Девушки вытащили длинную скамью, стол и две лавки покороче, Акелайтис сел посередине и других уговаривал садиться. Но крестьяне стеснялись барина. Тогда Бальсене снова заговорила, как и в тот их приезд, восхищаясь его речью:
— Вы так складно по-литовски разговариваете — даже слушать одно удовольствие. А наши паны что и скажут, то уж не по-людски, еле разберешь. Кто же вас так обучил по-нашему?

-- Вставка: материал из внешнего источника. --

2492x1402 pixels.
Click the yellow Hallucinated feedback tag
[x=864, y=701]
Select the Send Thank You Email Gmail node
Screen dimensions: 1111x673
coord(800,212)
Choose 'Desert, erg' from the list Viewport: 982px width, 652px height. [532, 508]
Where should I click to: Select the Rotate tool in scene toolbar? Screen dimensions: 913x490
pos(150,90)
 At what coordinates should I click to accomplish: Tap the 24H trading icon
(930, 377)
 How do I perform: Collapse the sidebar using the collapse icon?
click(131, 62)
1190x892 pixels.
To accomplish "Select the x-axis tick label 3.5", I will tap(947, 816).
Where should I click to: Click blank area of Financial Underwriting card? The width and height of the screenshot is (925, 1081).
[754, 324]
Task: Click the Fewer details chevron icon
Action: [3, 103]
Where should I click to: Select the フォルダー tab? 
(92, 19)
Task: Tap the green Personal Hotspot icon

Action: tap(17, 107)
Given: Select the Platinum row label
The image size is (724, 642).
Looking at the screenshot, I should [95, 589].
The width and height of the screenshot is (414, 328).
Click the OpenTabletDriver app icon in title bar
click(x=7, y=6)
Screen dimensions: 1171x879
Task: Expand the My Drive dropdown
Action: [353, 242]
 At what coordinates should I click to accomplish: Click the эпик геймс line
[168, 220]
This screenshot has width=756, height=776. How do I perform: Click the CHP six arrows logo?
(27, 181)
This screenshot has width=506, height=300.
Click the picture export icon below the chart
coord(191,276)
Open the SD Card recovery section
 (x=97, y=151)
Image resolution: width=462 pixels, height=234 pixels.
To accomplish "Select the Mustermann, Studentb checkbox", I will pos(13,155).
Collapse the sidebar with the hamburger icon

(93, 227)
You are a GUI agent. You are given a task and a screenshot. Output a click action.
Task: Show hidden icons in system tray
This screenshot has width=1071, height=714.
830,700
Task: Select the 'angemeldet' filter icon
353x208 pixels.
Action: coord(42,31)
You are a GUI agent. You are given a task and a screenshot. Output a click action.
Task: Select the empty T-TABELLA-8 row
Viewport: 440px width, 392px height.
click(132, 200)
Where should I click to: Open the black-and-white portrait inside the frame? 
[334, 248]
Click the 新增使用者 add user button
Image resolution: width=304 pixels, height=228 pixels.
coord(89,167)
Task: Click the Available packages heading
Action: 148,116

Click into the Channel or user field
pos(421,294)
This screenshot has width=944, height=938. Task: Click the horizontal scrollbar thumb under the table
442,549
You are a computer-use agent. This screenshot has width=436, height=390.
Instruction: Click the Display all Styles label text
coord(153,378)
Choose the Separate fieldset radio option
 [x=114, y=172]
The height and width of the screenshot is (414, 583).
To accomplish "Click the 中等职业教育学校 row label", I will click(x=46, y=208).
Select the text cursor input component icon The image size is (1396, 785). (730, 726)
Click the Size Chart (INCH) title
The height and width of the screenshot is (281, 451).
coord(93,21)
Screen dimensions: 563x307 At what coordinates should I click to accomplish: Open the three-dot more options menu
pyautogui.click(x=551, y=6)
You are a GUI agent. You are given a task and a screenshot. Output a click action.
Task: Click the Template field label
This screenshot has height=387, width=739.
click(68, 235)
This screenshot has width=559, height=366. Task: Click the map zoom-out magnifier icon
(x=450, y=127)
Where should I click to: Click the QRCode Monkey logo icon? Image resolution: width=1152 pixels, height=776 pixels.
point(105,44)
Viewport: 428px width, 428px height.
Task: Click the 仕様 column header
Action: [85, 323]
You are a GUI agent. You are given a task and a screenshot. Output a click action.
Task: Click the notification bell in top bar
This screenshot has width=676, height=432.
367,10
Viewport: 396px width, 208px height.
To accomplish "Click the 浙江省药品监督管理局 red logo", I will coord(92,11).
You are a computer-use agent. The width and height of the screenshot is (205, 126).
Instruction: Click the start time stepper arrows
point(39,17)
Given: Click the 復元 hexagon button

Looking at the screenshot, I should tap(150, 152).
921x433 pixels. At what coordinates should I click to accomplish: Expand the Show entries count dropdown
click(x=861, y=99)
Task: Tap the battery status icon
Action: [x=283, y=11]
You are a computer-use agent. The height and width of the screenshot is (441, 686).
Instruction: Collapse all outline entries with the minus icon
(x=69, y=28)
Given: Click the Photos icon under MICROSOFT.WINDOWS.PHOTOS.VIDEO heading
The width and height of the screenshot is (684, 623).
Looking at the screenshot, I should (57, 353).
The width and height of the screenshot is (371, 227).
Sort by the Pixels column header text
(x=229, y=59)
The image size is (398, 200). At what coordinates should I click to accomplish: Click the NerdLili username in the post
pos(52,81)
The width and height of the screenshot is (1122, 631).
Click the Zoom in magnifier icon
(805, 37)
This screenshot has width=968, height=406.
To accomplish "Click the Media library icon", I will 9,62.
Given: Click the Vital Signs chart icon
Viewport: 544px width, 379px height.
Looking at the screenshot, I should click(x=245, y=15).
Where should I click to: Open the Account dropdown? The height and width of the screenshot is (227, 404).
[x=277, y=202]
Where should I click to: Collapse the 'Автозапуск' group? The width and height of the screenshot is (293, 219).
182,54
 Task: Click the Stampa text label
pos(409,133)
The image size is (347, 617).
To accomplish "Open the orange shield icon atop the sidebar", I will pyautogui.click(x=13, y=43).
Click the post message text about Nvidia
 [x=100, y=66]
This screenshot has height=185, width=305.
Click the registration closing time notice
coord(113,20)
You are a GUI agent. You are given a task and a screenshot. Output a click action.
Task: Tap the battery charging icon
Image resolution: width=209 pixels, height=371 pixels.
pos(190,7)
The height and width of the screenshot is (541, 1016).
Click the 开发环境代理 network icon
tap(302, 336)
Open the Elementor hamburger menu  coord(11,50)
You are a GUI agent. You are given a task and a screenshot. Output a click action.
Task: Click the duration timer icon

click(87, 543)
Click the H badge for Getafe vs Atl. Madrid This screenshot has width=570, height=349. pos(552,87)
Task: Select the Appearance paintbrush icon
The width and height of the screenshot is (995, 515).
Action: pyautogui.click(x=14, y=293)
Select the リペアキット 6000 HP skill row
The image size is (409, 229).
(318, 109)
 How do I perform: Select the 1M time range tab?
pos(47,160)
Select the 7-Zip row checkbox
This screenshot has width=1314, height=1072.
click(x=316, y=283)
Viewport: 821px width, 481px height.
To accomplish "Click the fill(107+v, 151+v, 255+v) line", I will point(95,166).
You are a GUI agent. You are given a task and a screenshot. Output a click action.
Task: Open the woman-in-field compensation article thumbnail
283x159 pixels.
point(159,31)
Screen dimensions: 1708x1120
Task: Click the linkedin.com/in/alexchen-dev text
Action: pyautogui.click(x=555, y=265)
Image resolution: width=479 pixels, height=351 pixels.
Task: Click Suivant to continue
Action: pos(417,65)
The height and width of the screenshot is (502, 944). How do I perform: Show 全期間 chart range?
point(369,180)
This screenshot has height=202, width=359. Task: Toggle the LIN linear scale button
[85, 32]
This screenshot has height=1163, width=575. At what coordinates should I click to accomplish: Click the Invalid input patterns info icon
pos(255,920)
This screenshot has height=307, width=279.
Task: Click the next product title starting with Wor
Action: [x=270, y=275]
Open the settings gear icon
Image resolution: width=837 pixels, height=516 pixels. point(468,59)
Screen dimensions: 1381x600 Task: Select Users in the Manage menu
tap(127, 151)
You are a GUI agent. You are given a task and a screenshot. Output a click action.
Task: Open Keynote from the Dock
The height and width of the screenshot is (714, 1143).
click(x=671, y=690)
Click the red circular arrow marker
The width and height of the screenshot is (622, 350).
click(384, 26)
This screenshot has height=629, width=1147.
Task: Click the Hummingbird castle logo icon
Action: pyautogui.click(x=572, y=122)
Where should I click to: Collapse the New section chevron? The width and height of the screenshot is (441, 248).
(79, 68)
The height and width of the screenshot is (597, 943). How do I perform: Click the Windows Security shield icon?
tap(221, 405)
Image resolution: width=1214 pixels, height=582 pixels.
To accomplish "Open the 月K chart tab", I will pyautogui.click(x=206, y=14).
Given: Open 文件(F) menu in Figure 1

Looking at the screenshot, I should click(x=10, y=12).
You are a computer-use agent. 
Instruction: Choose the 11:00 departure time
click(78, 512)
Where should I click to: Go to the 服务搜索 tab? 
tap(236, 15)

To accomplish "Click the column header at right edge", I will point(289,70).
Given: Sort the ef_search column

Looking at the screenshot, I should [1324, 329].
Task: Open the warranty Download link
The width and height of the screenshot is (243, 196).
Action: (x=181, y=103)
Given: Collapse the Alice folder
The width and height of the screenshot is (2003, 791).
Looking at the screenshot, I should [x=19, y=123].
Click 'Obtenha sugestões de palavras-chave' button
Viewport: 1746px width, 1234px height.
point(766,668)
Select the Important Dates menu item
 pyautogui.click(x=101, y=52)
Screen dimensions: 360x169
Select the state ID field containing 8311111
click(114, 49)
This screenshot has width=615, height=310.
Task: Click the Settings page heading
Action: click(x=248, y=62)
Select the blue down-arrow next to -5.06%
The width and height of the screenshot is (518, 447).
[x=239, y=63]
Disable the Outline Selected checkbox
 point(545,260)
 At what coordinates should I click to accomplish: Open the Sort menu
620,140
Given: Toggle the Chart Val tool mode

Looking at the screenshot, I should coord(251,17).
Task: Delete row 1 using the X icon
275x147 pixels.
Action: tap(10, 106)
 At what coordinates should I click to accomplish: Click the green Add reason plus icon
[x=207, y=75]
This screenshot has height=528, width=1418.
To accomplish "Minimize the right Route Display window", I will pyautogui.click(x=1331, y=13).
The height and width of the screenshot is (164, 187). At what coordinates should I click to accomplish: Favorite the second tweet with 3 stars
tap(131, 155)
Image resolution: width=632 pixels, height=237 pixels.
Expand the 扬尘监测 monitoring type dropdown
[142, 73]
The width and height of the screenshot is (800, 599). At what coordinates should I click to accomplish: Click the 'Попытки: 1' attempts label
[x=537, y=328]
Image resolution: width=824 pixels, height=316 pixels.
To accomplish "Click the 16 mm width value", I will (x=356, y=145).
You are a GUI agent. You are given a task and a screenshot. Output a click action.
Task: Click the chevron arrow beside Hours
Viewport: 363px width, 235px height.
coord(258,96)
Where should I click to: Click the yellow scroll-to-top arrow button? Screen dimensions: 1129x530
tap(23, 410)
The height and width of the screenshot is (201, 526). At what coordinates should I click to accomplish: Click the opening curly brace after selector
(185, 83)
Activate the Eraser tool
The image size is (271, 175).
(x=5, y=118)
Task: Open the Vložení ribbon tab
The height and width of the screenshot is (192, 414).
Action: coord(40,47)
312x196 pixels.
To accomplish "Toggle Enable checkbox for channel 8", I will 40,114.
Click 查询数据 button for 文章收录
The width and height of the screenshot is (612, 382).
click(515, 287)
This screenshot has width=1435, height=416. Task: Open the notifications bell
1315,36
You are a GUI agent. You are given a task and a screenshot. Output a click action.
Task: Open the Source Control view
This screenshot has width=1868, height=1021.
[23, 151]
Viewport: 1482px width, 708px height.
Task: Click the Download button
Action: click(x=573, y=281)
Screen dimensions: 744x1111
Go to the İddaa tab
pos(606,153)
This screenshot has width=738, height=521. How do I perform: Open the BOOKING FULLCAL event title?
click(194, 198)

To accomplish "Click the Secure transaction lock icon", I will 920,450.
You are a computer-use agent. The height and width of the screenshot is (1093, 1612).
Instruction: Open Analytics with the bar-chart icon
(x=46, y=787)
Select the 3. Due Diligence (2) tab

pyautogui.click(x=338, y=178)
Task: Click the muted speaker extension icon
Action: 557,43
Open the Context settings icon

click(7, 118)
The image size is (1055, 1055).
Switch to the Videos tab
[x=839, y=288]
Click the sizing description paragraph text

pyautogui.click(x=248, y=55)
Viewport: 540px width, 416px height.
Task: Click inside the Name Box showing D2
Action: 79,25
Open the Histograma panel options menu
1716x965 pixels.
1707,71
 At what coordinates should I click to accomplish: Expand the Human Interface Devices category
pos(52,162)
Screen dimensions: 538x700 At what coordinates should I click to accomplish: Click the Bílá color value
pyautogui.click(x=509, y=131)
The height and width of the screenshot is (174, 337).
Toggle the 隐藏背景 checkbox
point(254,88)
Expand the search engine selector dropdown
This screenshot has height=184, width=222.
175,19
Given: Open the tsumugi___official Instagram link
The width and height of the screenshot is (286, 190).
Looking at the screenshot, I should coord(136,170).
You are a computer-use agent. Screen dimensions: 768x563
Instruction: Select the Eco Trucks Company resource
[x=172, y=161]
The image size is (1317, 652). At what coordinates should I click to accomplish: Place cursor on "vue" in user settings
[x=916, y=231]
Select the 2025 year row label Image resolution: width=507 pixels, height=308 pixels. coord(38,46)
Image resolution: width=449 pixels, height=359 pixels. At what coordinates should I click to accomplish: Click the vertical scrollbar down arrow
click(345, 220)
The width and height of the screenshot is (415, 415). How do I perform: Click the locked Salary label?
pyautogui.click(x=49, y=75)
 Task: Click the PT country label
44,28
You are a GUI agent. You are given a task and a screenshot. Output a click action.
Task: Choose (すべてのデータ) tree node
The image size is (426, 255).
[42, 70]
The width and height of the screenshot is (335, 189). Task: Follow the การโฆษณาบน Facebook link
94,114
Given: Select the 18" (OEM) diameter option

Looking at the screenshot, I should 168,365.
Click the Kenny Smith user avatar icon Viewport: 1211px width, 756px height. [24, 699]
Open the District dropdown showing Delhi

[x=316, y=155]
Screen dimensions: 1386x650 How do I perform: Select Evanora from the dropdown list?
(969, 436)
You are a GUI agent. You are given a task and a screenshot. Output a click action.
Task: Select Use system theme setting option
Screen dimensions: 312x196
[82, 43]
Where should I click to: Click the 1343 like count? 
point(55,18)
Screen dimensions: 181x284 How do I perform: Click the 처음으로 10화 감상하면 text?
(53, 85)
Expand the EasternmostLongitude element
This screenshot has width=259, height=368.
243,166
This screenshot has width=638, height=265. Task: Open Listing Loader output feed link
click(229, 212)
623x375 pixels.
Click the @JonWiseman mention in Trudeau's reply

— Кто обучил? — словно удивился Акелайтис. — А такая же матушка-старушка, как и вы. С колыбели, с юных дней я иначе и не разговаривал, как по-литовски.
Крестьяне внимательно слушали. Акелайтис повысил голос:
— Выйдя в люди, научился я по-польски, по-русски, по-немецки и по-французски, знаю итальянский, латинский и греческий, но, поверьте, для меня нет другого такого прекрасного языка, как литовский. Я всем это говорю. В позапрошлом году написал об этом в одной польской газете.
Странным казалось крепостным, что барин так славословит их язык. Пятрасу было приятно это слушать, у, него даже глаза разгорелись. Акелайтис продолжал:
— Не я одни так полагаю. Есть немало ученых, восхваляющих наш прекрасный язык, есть и люди, много написавшие по-литовски. В позапрошлом году я гостил в поместье Свирлаукис у пана Смуглевича. Проживал там вместе с нами и Симанас Даукантас, шестидесятипятилетний старичок. Ему для здоровья нужна легкая работа — побольше движения. Так он, бывало, дровишек на растопку расколет, хворост порубит, на огороде покопается, пугала мастерит, чтоб воробьев от конопли отгонять… Но очень ученый. Много книг сочинил — и все по-нашему. Твердо решил ни на каком другом языке не писать, только по-литовски. А как чудесно он описывает прошлое Литвы, ее борьбу против супостатов, нравы древних литовцев! Какие тогда в Литве росли леса! Была она вольным краем. Не знали тогда ни чужеземных губернаторов, ни становых, ни жандармов.